Tidak mengherankan jika di layar gadget kita sering muncul konten-konten penipuan, konten-konten pornografi, fitnah, judi, dan konten pelanggaran perundangan lain. Konten-konten itu, bisa berasal dari dalam negeri, maupun dari berbagai negara di luar negeri. Berbarengan dengan itu ada fenomena pencurian data, pembobolan sistem elektronik, hingga doxing dan phishing yang jelas-jelas masuk katagori pidana. Namun berbagai cybercrime yang ada tersebut jarang tertangani secara tuntas oleh penegakkan hukum. Tahun lalu ada pelaku cybercrime namanya “Bjorka”, yang ramai karena mengaku membocorkan data pribadi dari beberapa situs penting pemerintah. Namun hingga setahun Bjorka belum juga tertangkap aparat penegak hukum. Malah kemudian sudah muncul “lockBit” yang ngaku meretas sistem elektronik Bank Syariah Indonesia (BSI) dan membocorkan data pribadi yang ada.

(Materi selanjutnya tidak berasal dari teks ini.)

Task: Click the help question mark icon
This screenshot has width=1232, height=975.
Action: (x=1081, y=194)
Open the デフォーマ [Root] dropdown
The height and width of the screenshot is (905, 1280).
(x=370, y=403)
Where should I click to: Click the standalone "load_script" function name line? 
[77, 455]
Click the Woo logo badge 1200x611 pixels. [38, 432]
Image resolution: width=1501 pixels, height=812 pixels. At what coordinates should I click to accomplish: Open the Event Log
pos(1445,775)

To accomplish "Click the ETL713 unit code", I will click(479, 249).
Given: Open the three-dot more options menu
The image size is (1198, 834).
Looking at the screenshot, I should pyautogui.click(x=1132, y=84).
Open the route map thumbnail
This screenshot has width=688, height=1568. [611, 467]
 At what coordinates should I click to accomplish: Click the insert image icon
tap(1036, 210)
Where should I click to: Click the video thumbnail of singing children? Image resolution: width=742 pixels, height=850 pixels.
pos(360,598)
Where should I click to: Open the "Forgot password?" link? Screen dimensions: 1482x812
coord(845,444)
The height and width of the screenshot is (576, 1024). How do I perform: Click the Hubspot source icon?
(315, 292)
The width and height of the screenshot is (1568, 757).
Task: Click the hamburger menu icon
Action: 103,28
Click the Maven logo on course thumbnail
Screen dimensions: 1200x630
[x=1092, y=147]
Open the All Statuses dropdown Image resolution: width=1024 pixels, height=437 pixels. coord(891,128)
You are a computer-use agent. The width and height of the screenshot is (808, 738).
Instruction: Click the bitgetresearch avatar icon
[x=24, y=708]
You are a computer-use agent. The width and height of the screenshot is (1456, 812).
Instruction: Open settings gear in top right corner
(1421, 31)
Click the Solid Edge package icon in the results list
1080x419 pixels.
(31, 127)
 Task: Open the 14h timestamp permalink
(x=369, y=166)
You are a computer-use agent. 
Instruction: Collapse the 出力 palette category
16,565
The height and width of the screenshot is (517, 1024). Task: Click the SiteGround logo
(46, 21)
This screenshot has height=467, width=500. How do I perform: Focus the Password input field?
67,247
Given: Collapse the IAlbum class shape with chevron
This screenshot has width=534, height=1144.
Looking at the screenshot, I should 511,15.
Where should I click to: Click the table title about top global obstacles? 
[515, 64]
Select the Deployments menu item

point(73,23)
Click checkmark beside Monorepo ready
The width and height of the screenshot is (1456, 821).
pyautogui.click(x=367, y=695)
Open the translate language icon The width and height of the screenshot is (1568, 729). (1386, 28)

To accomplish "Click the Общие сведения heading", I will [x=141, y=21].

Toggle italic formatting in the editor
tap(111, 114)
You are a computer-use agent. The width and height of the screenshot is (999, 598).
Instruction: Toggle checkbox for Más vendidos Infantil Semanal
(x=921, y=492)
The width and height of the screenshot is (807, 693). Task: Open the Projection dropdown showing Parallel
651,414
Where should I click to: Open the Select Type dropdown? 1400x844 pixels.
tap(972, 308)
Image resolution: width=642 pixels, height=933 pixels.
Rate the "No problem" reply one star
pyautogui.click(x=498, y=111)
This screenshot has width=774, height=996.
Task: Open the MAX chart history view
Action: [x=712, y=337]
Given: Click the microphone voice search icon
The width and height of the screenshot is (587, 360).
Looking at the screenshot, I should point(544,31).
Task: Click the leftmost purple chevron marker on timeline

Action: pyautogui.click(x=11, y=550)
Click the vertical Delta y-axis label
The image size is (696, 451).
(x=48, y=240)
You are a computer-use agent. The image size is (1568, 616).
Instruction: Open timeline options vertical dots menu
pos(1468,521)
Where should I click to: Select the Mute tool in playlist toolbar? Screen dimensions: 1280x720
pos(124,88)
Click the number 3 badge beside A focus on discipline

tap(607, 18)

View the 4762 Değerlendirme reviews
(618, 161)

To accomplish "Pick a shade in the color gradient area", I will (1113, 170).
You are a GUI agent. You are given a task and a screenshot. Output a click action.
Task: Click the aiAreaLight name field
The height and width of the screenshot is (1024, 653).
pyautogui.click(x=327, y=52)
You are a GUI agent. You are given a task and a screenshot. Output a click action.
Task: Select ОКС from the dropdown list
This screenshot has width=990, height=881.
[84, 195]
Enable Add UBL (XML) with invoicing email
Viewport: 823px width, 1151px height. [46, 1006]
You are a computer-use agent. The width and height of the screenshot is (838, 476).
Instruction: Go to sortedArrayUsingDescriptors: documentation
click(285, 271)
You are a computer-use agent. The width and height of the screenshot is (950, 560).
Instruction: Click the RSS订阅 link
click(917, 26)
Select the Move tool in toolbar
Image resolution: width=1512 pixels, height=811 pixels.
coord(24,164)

Mereka dan banyak lagi pelaku, atau akun akun lain yang jelas-jelas melakukan pidana siber dan melanggar hukum negara (UU ITE), namun aparat nampak banyak kesulitan dalam penegakan hukum. Kecuali untuk kasus kasus yang pelakunya mudah diidentifikasi dan ada secara fisik dalam yuridiksi Indonesia.  Itu contoh nyata problema sulitnya penegakkan hukum di ruang siber.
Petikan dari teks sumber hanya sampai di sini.